[Stored records]

=== Begin Enclosure ===

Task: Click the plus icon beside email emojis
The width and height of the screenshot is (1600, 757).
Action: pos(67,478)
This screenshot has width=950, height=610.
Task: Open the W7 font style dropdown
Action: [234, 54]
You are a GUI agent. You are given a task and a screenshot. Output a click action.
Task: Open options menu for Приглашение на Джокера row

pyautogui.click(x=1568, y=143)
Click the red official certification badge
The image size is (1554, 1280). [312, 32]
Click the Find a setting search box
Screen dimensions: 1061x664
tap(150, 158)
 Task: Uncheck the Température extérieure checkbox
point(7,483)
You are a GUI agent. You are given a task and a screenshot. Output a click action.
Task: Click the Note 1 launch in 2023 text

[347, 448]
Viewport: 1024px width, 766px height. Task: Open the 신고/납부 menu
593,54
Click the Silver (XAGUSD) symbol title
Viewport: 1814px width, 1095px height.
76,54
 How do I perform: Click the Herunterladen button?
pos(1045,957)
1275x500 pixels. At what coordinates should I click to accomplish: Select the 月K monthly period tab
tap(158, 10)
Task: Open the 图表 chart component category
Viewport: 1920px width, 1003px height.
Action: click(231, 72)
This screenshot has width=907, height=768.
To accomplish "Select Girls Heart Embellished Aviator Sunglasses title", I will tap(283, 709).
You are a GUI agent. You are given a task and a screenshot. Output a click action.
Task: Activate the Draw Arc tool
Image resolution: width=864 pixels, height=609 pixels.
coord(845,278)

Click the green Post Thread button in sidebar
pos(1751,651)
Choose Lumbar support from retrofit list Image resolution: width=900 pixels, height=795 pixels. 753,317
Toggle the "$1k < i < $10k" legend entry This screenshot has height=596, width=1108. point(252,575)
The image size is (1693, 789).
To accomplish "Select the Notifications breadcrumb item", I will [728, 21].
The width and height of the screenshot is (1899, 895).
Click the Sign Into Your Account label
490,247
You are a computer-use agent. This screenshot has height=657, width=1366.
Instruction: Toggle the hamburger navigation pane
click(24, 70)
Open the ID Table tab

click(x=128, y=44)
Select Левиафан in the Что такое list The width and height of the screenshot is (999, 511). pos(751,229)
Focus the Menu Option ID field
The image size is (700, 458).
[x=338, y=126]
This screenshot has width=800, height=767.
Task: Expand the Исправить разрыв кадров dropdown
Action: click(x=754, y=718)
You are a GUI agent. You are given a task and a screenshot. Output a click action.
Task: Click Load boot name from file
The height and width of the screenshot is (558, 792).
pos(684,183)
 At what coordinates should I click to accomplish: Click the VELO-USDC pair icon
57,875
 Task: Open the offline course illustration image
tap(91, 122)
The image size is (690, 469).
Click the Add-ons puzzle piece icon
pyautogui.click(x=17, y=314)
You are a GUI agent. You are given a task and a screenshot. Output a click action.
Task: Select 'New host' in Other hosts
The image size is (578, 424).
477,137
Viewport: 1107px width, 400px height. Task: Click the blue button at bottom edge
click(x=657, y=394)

=== End Enclosure ===

Each record above should be transcribed exactly.

* [Result of this task]:
Task: Click the plus icon beside email emojis
The width and height of the screenshot is (1600, 757).
Action: pos(67,478)
This screenshot has width=950, height=610.
Task: Open the W7 font style dropdown
Action: [234, 54]
You are a GUI agent. You are given a task and a screenshot. Output a click action.
Task: Open options menu for Приглашение на Джокера row

pyautogui.click(x=1568, y=143)
Click the red official certification badge
The image size is (1554, 1280). [312, 32]
Click the Find a setting search box
Screen dimensions: 1061x664
tap(150, 158)
 Task: Uncheck the Température extérieure checkbox
point(7,483)
You are a GUI agent. You are given a task and a screenshot. Output a click action.
Task: Click the Note 1 launch in 2023 text

[347, 448]
Viewport: 1024px width, 766px height. Task: Open the 신고/납부 menu
593,54
Click the Silver (XAGUSD) symbol title
Viewport: 1814px width, 1095px height.
76,54
 How do I perform: Click the Herunterladen button?
pos(1045,957)
1275x500 pixels. At what coordinates should I click to accomplish: Select the 月K monthly period tab
tap(158, 10)
Task: Open the 图表 chart component category
Viewport: 1920px width, 1003px height.
Action: click(231, 72)
This screenshot has width=907, height=768.
To accomplish "Select Girls Heart Embellished Aviator Sunglasses title", I will tap(283, 709).
You are a GUI agent. You are given a task and a screenshot. Output a click action.
Task: Activate the Draw Arc tool
Image resolution: width=864 pixels, height=609 pixels.
coord(845,278)

Click the green Post Thread button in sidebar
pos(1751,651)
Choose Lumbar support from retrofit list Image resolution: width=900 pixels, height=795 pixels. 753,317
Toggle the "$1k < i < $10k" legend entry This screenshot has height=596, width=1108. point(252,575)
The image size is (1693, 789).
To accomplish "Select the Notifications breadcrumb item", I will [728, 21].
The width and height of the screenshot is (1899, 895).
Click the Sign Into Your Account label
490,247
You are a computer-use agent. This screenshot has height=657, width=1366.
Instruction: Toggle the hamburger navigation pane
click(24, 70)
Open the ID Table tab

click(x=128, y=44)
Select Левиафан in the Что такое list The width and height of the screenshot is (999, 511). pos(751,229)
Focus the Menu Option ID field
The image size is (700, 458).
[x=338, y=126]
This screenshot has width=800, height=767.
Task: Expand the Исправить разрыв кадров dropdown
Action: click(x=754, y=718)
You are a GUI agent. You are given a task and a screenshot. Output a click action.
Task: Click Load boot name from file
The height and width of the screenshot is (558, 792).
pos(684,183)
 At what coordinates should I click to accomplish: Click the VELO-USDC pair icon
57,875
 Task: Open the offline course illustration image
tap(91, 122)
The image size is (690, 469).
Click the Add-ons puzzle piece icon
pyautogui.click(x=17, y=314)
You are a GUI agent. You are given a task and a screenshot. Output a click action.
Task: Select 'New host' in Other hosts
The image size is (578, 424).
477,137
Viewport: 1107px width, 400px height. Task: Click the blue button at bottom edge
click(x=657, y=394)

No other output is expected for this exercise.